**Work instruction**:
Pull every line containing the word "agent" from the records.

══════════════════════════════

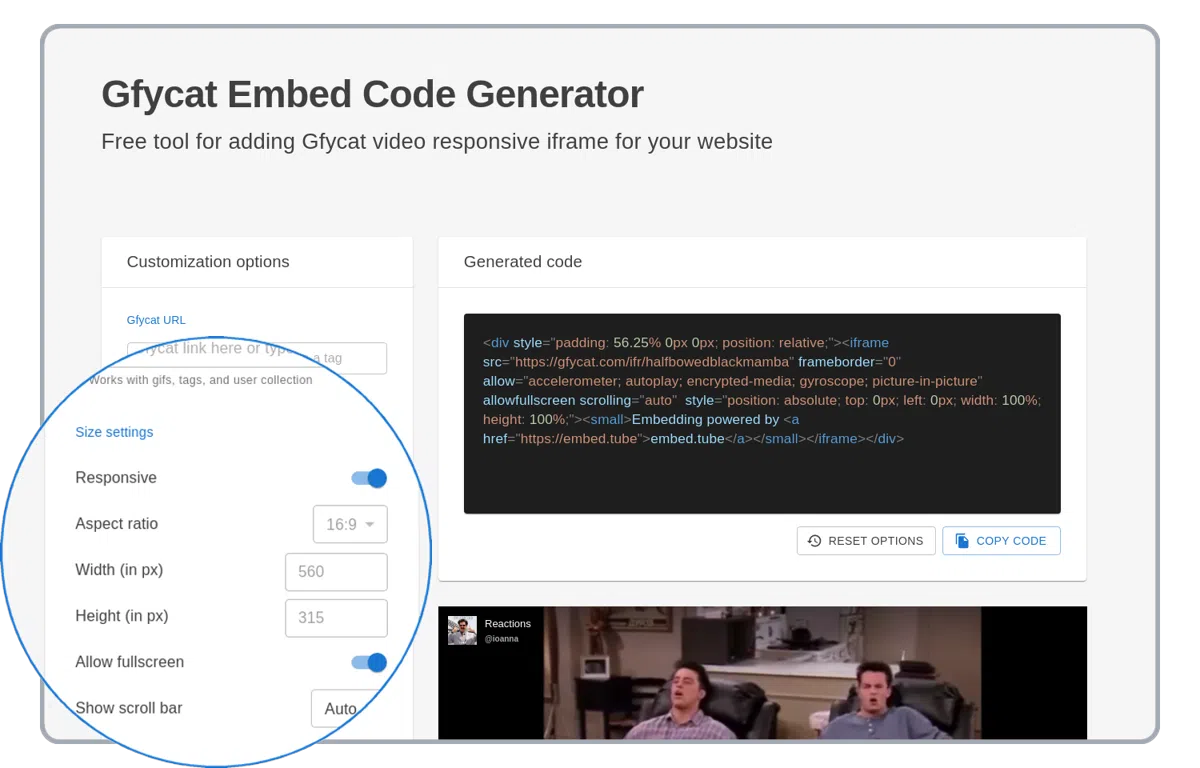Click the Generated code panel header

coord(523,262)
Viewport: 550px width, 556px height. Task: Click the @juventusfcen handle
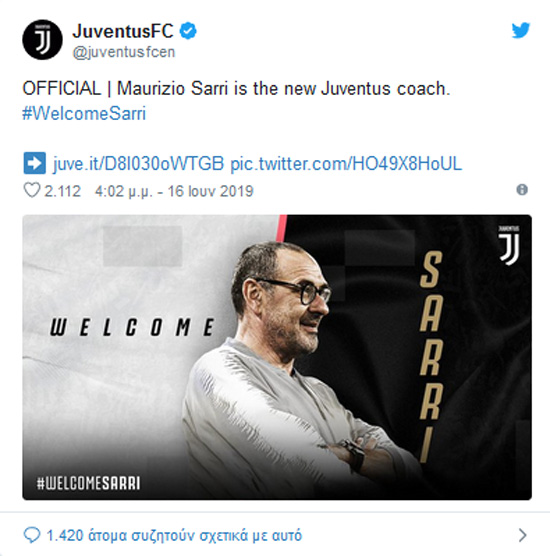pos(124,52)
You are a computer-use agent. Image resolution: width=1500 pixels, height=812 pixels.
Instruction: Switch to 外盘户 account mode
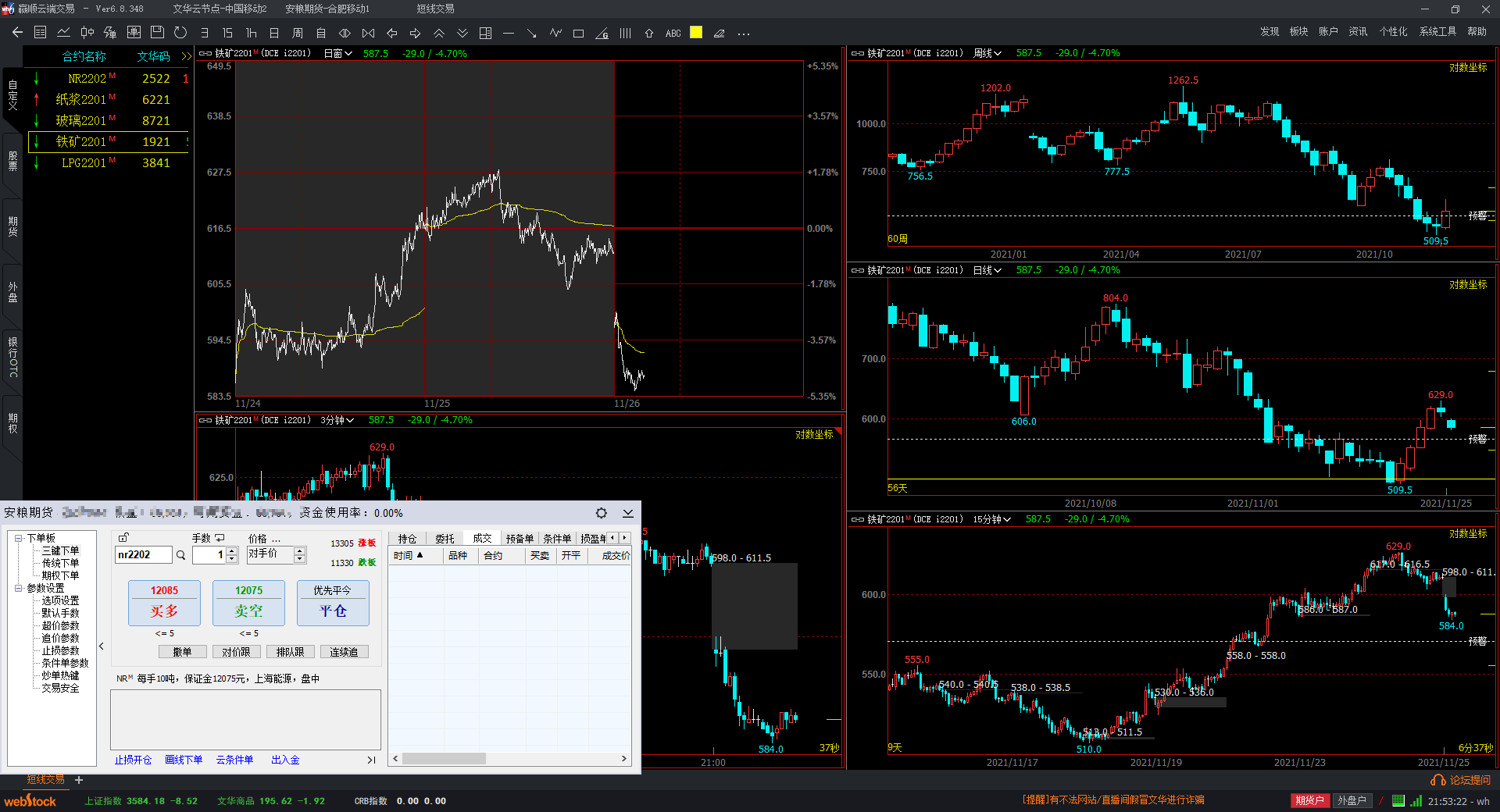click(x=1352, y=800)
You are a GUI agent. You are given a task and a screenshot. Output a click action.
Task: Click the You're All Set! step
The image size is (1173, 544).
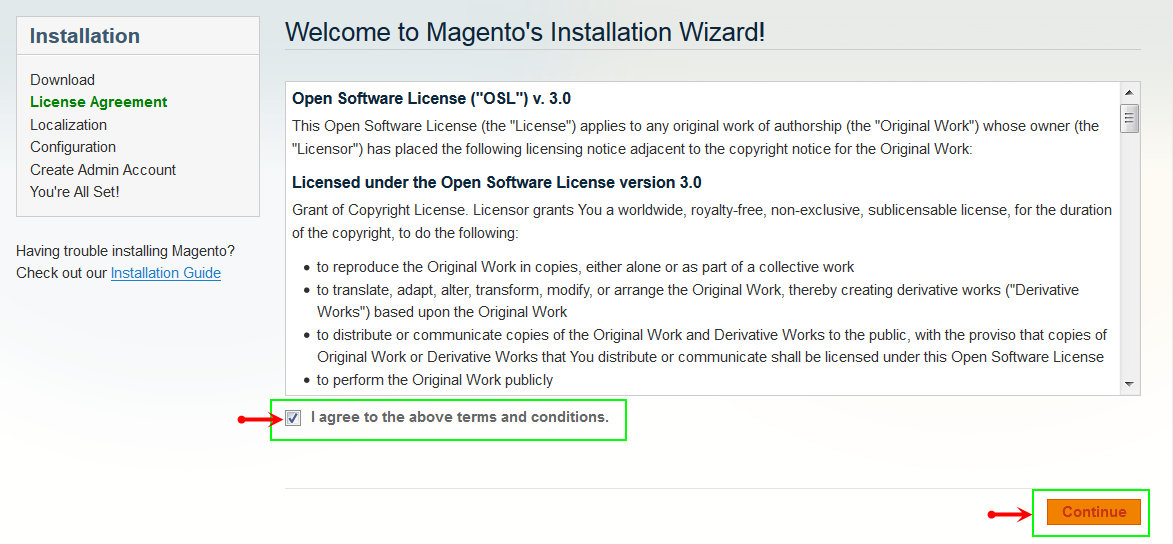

══════════════════════════════

**Answer space**:
You are a computer-use agent. Image resolution: width=1500 pixels, height=812 pixels.
You are a GUI agent. You are given a task and a screenshot. Output a click action.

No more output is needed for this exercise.